If any other fledgling political movements were interested in finding shortcuts to the electorate’s heart, I’m afraid I have some bad news: nothing beats face-to-face canvassing and a convincing message. Achieving this is hard work, but great fun, and ultimately pays off at the ballot box.
The two-party system is crumbling
In 2017, the Labour and Conservative candidates together gained 91.6% of the vote share. On April 4th, they could only muster 70.9%. That’s a reduction of over 20%.
While the UKIP candidate Neil Hamilton came in third with 2,023 votes, there wasn’t exactly the hard-Brexit backlash that some had been predicting. Were you to add up all the votes for pro-European parties (not including Labour, naturally), you’d get a grand total of 4076; more than double the UKIP vote.

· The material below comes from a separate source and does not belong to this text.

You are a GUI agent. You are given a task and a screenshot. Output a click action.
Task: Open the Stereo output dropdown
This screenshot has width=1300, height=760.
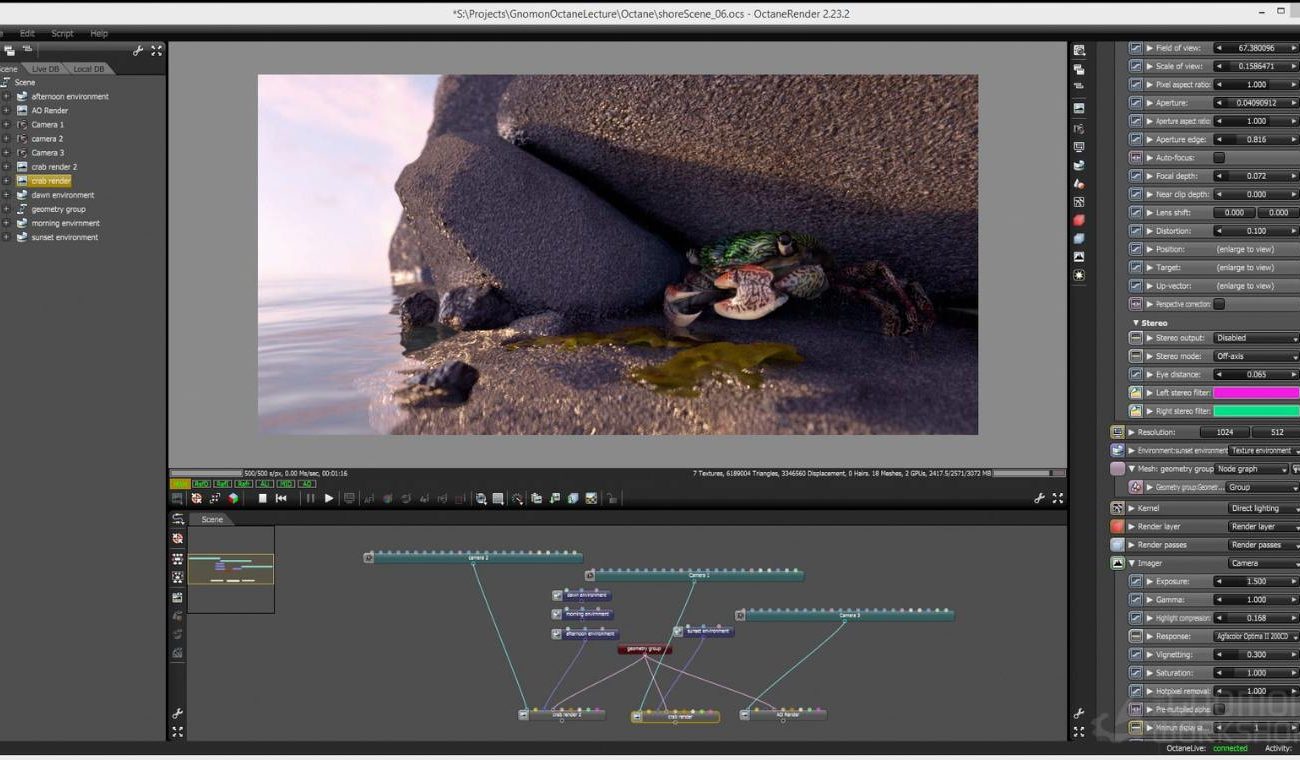[x=1255, y=338]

Either way, it was clear from the voting patterns and even clearer on the doors that many, many constituents of Newport West had abandoned hope in the Conservatives and Labour. Both were rightly blamed for failing to deal with the Brexit challenge, or, in the case of the former, bringing us into the mess in the first place. Jeremy Corbyn remains deeply unpopular; I spoke to a number of elderly folks, Labour voters all their lives, now politically homeless. They just couldn’t back Corbyn’s extreme platform and his nasty, Momentum-y backers. In Newport West, he remains a toxic figure, which perhaps explains the collapse in Labour’s vote share even at a time of grand Tory incompetence.
Meanwhile, it appears that Renew was able to corral hundreds of moderate voters abandoned by the two main parties, suggesting that enough people are happy to take a leap of faith this year.
People are ready to back something new
Ultimately, I was astonished at how many people in a Leave-voting constituency were prepared to support an open-minded, pragmatic and modern political start-up in 2019.
But then, perhaps I shouldn’t have been so surprised. Newport is an up-and-coming city; you could see that from the amount of new builds on its outskirts. The constituency only voted to leave the EU by a fine margin, and there are plenty of exasperated, reasonable voters currently without a political home.
Renew’s two-pronged approach, which involved a charismatic candidate from outside politics and a commitment to pragmatic government that recognises the state’s abilities and limitations, was clearly refreshing for the 879. We will now take this approach to other seats around the country, inspiring the backbone of our nation to stand up and be counted.